男と少年
──幻想の殺し屋。
それは、世界を守るために設立された組織である。現代の闇──裏社会において、犯罪計画は常日頃存在しており、日々規模を拡大している。そしてそのような計画の中には、本当に世界を滅ぼす可能性を持ってしまうモノもある。
そんな計画と組織を事前に潰すために存在しているのが、彼ら幻想の殺し屋だ。
しかし、彼らは普通ではない。
彼らが動員されるのは、世界を滅ぼす計画がされた瞬間だ。その瞬間に彼らは計画犯の元へと派遣される。

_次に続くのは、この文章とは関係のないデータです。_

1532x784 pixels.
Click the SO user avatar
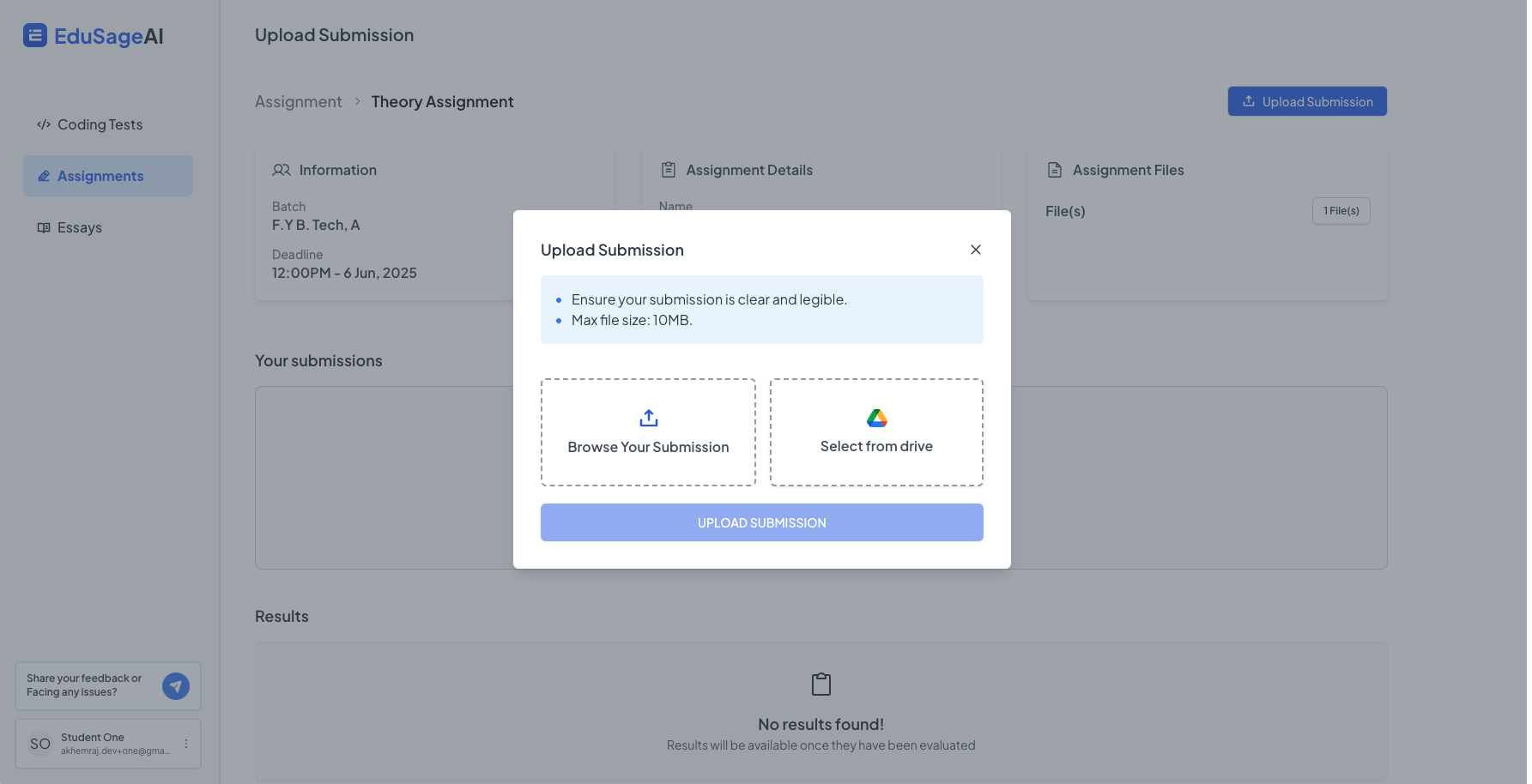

それは常人には理解できないものであるが故に、突然現れた、と言われているのだ。
そんなことが可能なのは、彼らの所属が次元の高いところにあるからだ。
そう──彼らの雇用主は世界であり、世界に所属している。
世界の平和を維持する……とまでは行かなくとも、世界を崩壊から守る、ファンタジーめいた組織。
それが、幻想の殺し屋の正体だ。
────
「あぁ、着いたぜ」
黒いスーツを着た背の高い男は、隣を歩く少年へそのように伝えた。
彼らの眼前には絢爛な館。
森の木々に囲まれた洋館があった。
その館こそは、彼ら幻想の殺し屋の本拠地である。
なにしろ、幻想の殺し屋の構成員は全五名であり、その五名もまた幻想なのだ。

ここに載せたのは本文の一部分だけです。